• YOUR INSTRUCTIONS:
Your copy should begin at the line containing "At what coordinates" and end at the last line of the records; transcribe those lines exactly and leave out every picture.

--*--

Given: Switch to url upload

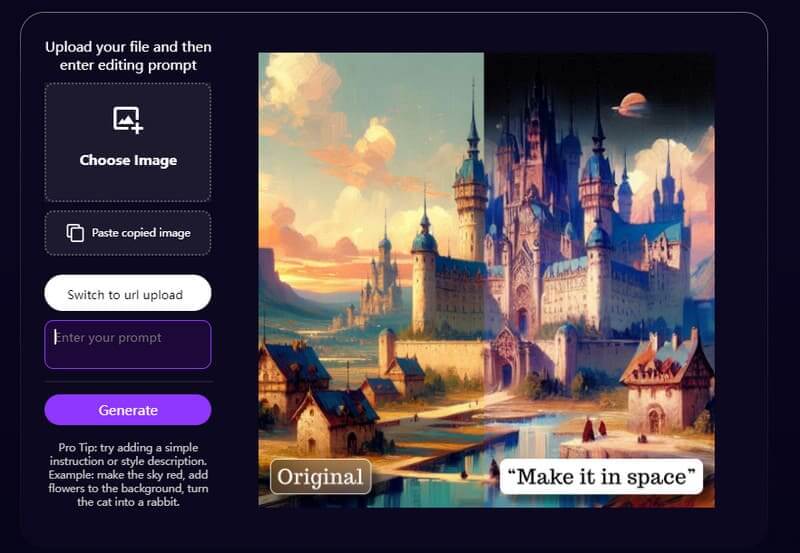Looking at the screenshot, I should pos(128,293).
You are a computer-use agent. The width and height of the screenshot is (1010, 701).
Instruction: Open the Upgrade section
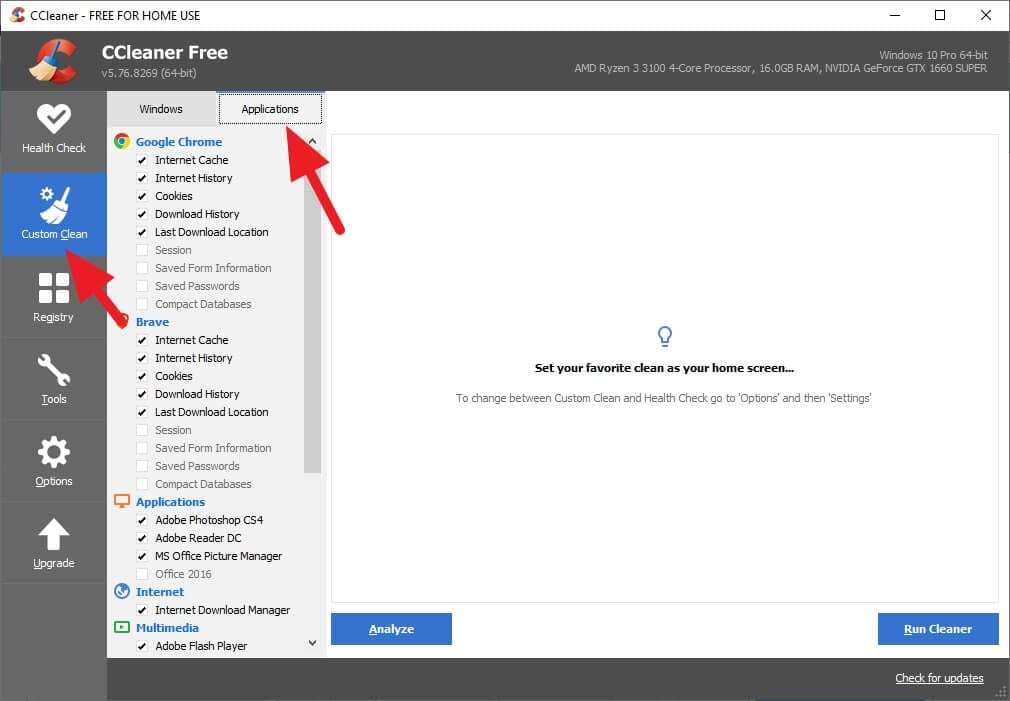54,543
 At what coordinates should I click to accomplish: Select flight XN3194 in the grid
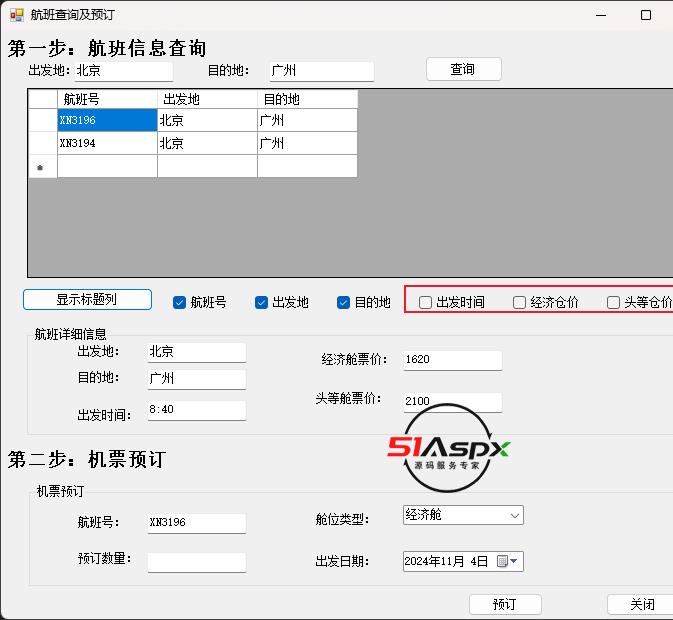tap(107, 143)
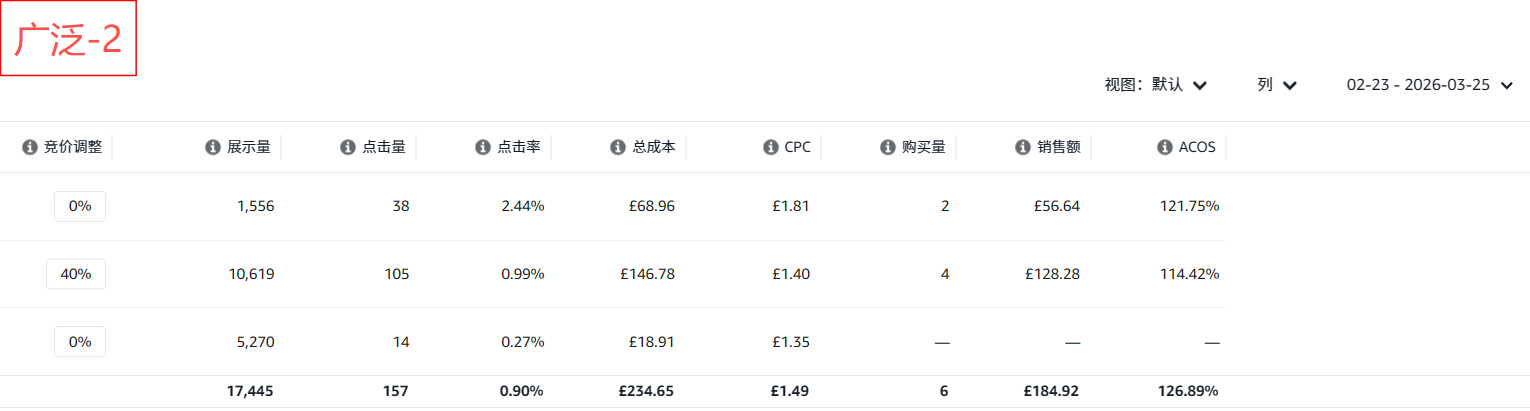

--*--

• WRITTEN ANSWER:
 At what coordinates should I click to accomplish: Select flight XN3194 in the grid
tap(107, 143)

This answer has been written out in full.